Nectome’s product is actually a chemical that’s able to preserve a body for hundreds or even possibly thousands of years like a “statue of frozen glass,” the MIT Technology Review writes. The company expects its chemical to be used to preserve customers’ brains — with the eventual goal being to scan them at some point in the future and then turn them into some kind of computer simulation.

The startup states on its website that it is “committed to the goal of archiving your mind.” It also suggests that its technology will be able to “successfully map and pinpoint a specific memory within your brain … by preserving your connectome.” Nectome describes its mission as being able to “preserve your brain well enough to keep all its memories intact.” Then after uploading your brain, it expects to be able to “digitize this information and use it to recreate your consciousness.” However, it’s unclear whether memories can actually be uploaded from tissue that’s been preserved in such a manner.

Of course, the philosophical reader may question whether, perhaps, an attempt to upload their brain has already been successful, meaning that all of us are just gigabytes on a hard drive somewhere.

You’ll have to pay the ultimate price to upload your brain

Unfortunately, those who find the idea of trying to upload their brains to a server appealing may not be in a hurry to sign up for Nectome’s service. According to McIntyre, the process is “100% fatal” because in order for the procedure to work, the brain that’s being preserved must be fresh, as in, still alive at the time the procedure begins, but dead at the end of it. He said the fact that their product kills its customers makes them “uniquely situated among the Y Combinator companies.”

The company expects to market its product to those who are suffering from terminal illnesses. The idea is to hook customers up to a life support machine while they pump their chemical directly into their carotid arteries in their necks. Of course, they would be under general anesthesia at the time, so they wouldn’t feel anything.

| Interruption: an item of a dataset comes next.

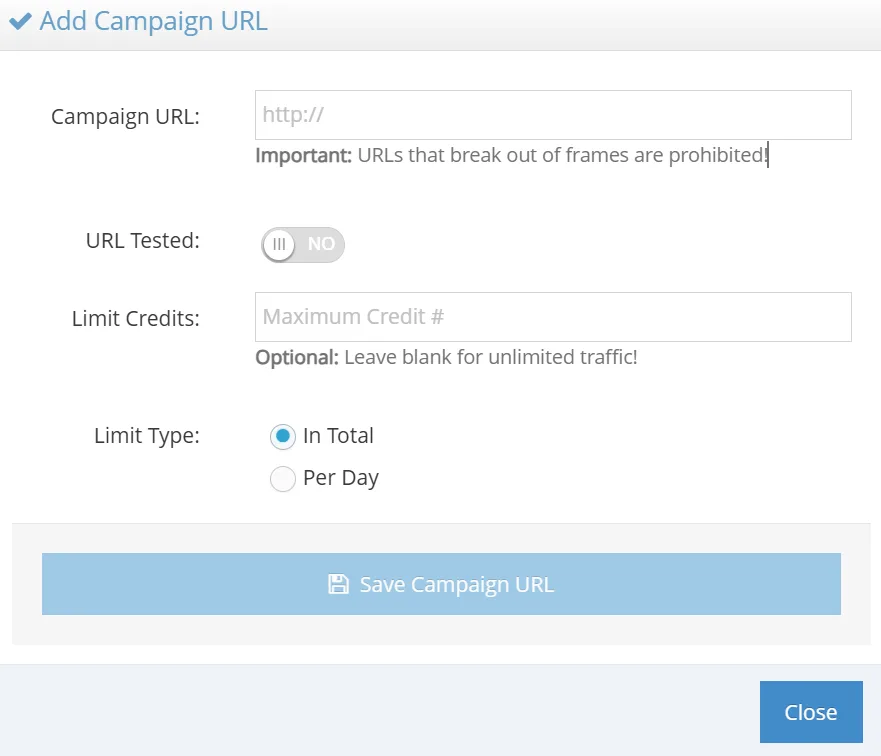
Task: Close the Add Campaign URL dialog
Action: (810, 712)
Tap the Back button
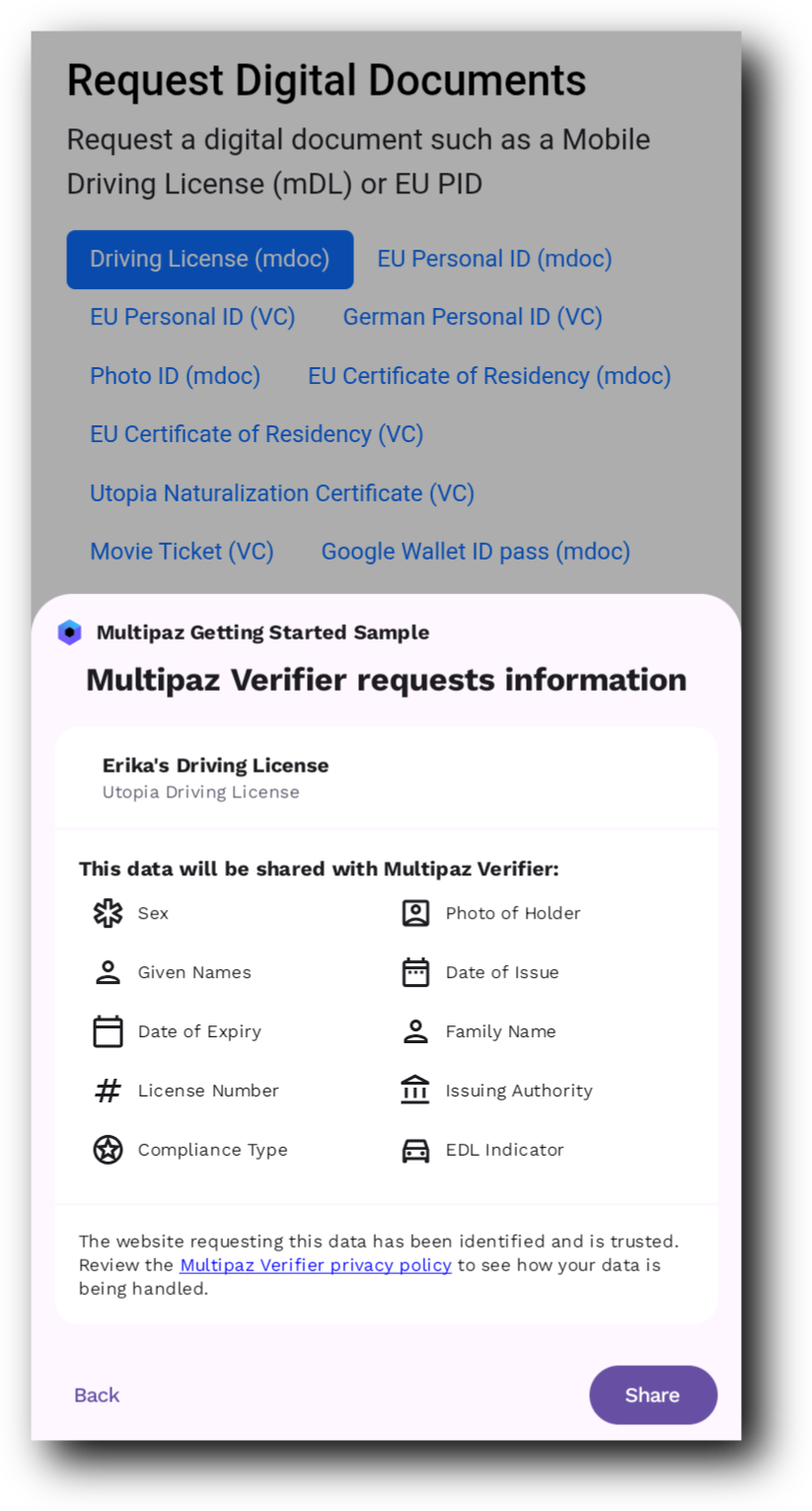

Nectome believes that its product will be legal under California’s physician-assisted suicide law, the End of Life Option Act, which allows patients who are terminally ill to take their own lives with the help of a doctor. The company even has government backing through a grant from the U.S. National Institute of Mental Health. The startup has already successfully used its product to preserve the brain of a pig, and it won a prize for that work.

Believe it or not, there’s actually a waiting list if you’re interested in trying to upload your brain using the company’s chemical, although it can’t be purchased yet. You’ll have to pay a $10,000 refundable deposit to reserve a spot on the waiting list.